**Information shown**
──────

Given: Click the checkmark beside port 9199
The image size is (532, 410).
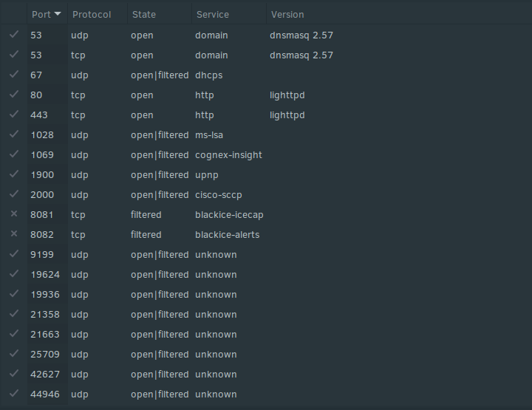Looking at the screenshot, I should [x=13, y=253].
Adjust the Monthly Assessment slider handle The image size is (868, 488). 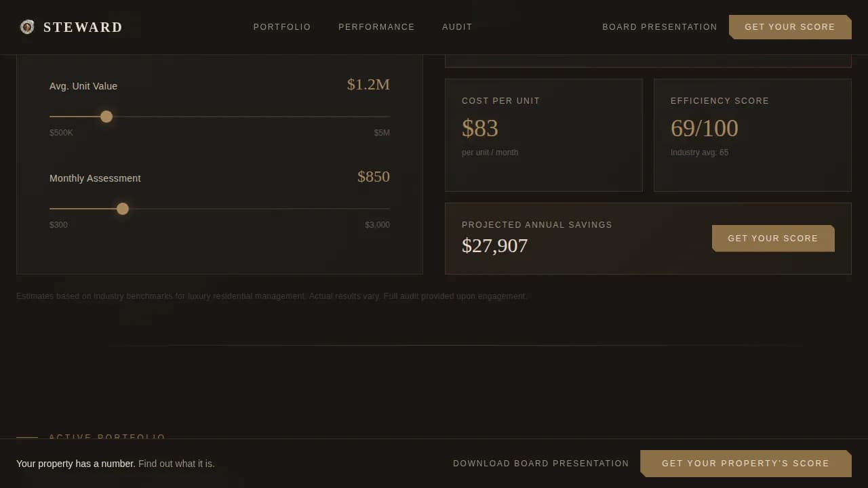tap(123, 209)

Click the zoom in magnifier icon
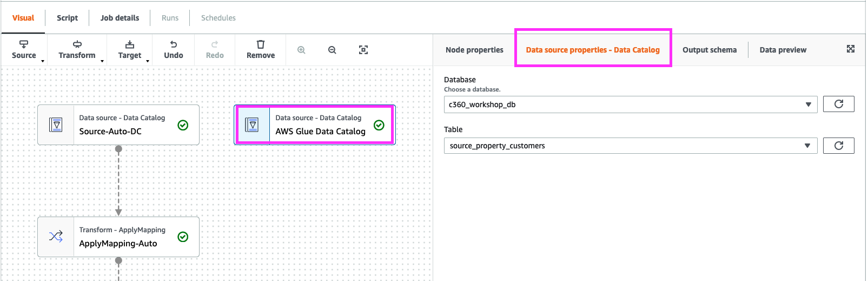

──────

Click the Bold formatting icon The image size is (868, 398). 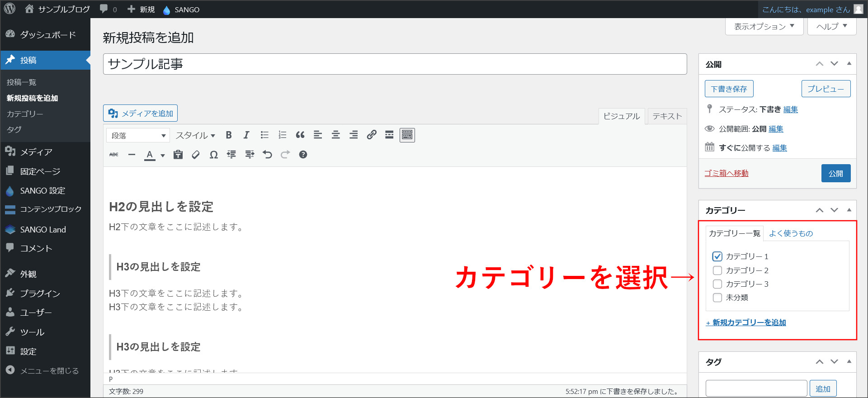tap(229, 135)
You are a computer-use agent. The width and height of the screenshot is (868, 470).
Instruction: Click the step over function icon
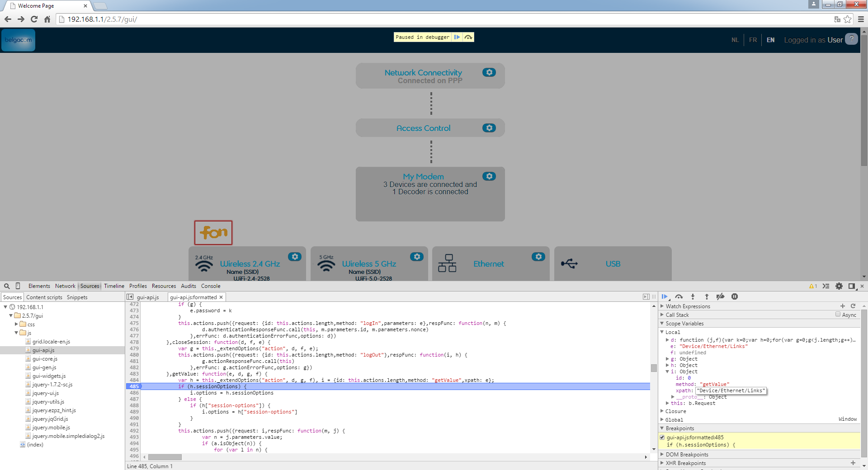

──────

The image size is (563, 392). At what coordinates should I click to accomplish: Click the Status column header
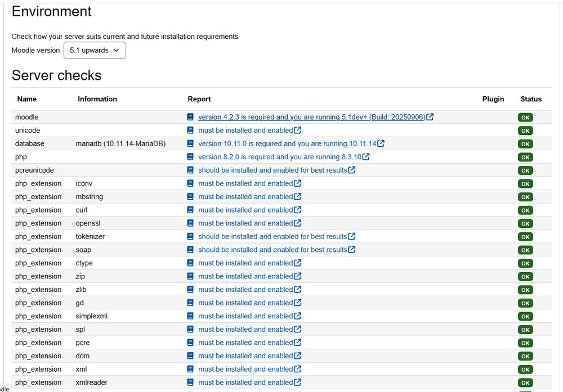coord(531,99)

──────

**Required action**
Among the entries above, locate the lines containing "You are a computer-use" and "Instruction: Click the", and transcribe exactly those two lines and all lines between.

**Output for this task**
You are a computer-use agent. The width and height of the screenshot is (868, 470).
Instruction: Click the step over function icon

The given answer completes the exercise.